• [Records to process]
>> BEGIN

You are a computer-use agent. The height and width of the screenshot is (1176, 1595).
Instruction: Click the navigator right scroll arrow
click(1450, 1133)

>> END
>> BEGIN

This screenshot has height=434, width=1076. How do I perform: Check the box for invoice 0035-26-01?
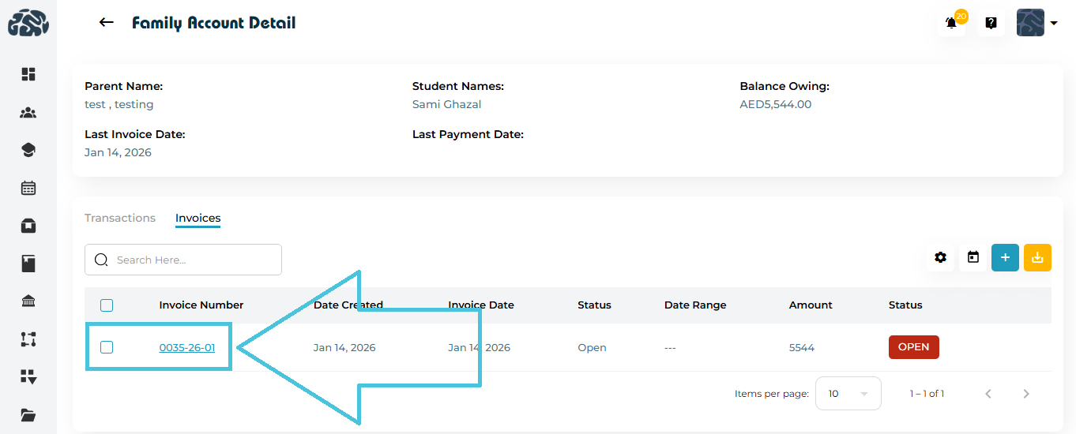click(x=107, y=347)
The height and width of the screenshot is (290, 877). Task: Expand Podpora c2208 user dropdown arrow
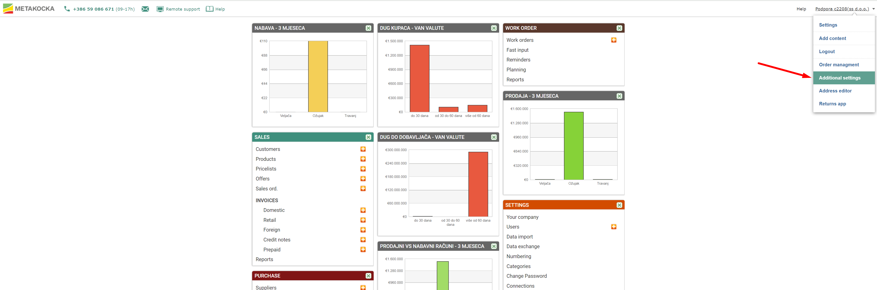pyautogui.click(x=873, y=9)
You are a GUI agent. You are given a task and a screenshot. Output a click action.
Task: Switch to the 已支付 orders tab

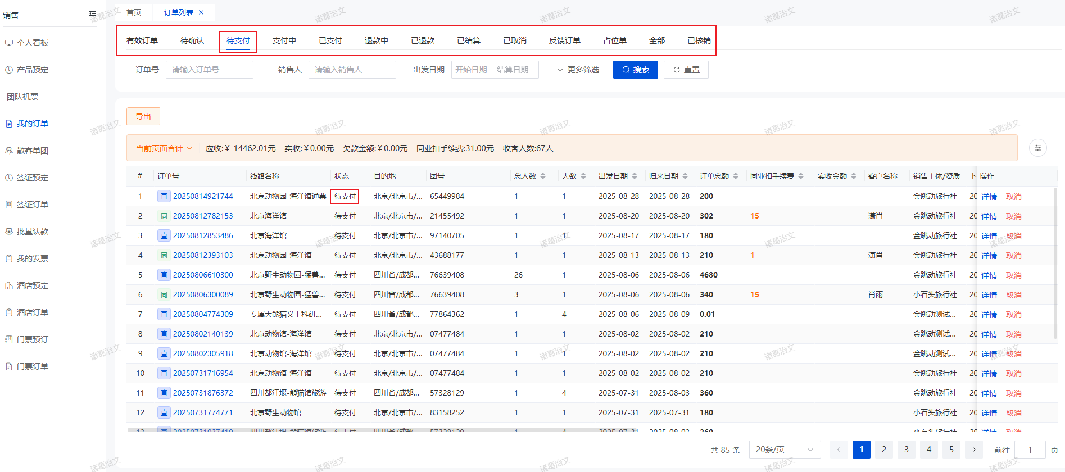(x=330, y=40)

>> END

• [Given instruction] Please retype everything from the line containing "You are a GUI" down to the line containing "(x=330, y=40)", both lines included, and leave the pictures out of your answer.

• [Solution for this task]
You are a GUI agent. You are given a task and a screenshot. Output a click action.
Task: Switch to the 已支付 orders tab

(x=330, y=40)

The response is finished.